Improving in-sample and out-of-sample trading system backtesting

Best Practice Trading System Optimization Series - Part 3 of 4

  • Martyn Tinsley
  • /
  • 12 June, 2018
  • /

  • Abstract:

  • How to improve the Walk Forward Analysis methodology by maximising, and balancing the statistical significance across the optimization and walk forward phases

Improving in-sample and out-of-sample trading system backtesting

This is part 3 of a series of articles covering the subject of best-practice trading system optimization. We highly recommend you read Part 1 and Part 2 first. In part 1 we looked at the importance of statistical significance in all types of back testing, but in particular for Multi-Stage Walk Forward Optimization (MS-WFO). We also started to look at how the problems you will experience as a result of poor statistical significance in your in-sample optimizations, is very different to the problems you will experience as a result of poor statistical significance in your out-of-sample walk-forward tests.

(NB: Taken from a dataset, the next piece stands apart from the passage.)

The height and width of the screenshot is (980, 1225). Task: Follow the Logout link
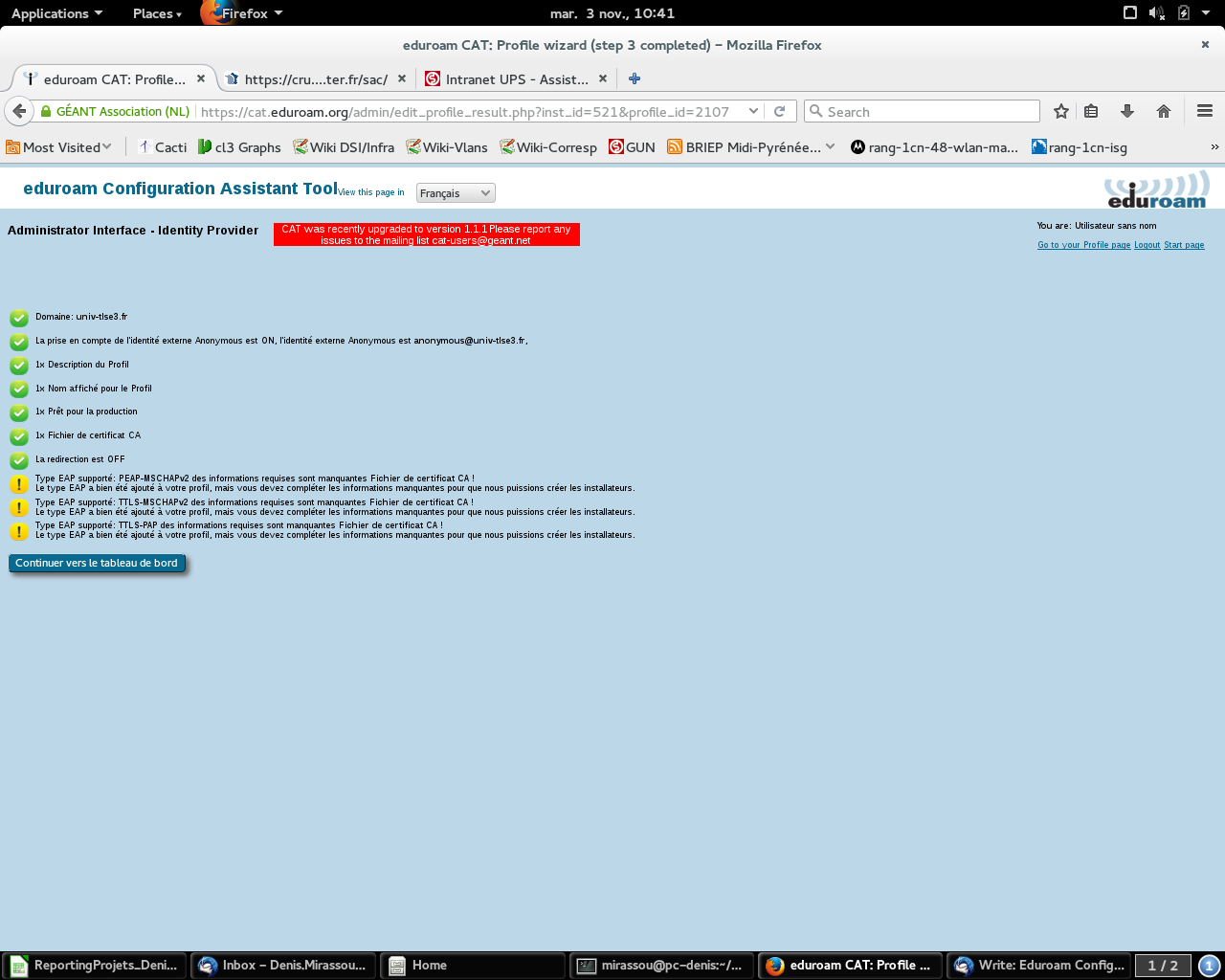(x=1147, y=245)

In part 2, we looked at the factors that contribute to statistical significance and therefore how a measure of it might be calculated. We also started to look at real-life practical suggestions of how you can address and improve your statistical significance, leading to the ability to optimize the effectiveness of your trading strategy testing, with the end result being more robust strategies.

In this part we build on this previous thinking to learn how to maximise (and balance) the statistical significance across the optimization phases and walk forward phases of a multi-stage walk forward optimization. The focus here is squeezing every last drop of value from the walk forward optimization methodology.

Qualitative Definitions

First let’s define some basic qualitative terminology for the purposes of this article (although as it happens, this is also the terminology we have adopted in our walk forward optimization software). We will use a sliding scale of measurement for statistical significance as follows:

Statistical Significance Definitions
Figure 1 - Statistical Significance Definitions

Unbalanced Walk Forward Optimizations

Above, we alluded to the fact that in order to maximise the effectiveness of your MS-WFO, a process of ‘balancing’ the statistical significance of the optimizations, and the statistical significance of the walk-forward back-tests is required.

If they are not balanced this will result in situations such as those in the following two examples:

Example 1

OPTIMIZATION STATISTICAL SIGNIFICANCE: EXCELLENT

WALK-FORWARD BACK-TEST STAT SIGNIFICANCE: POOR

In this scenario, the effectiveness of the optimization phases, to identify the best parameters, will be excellent*. However, because the statistical significance of the walk forward validation is classed as ‘poor’, we will not be able to have any confidence in the results obtained in the out-of-sample phases, and will therefore not know whether the chosen parameters will be effective. More precisely we will not know if our system truly has an edge or not.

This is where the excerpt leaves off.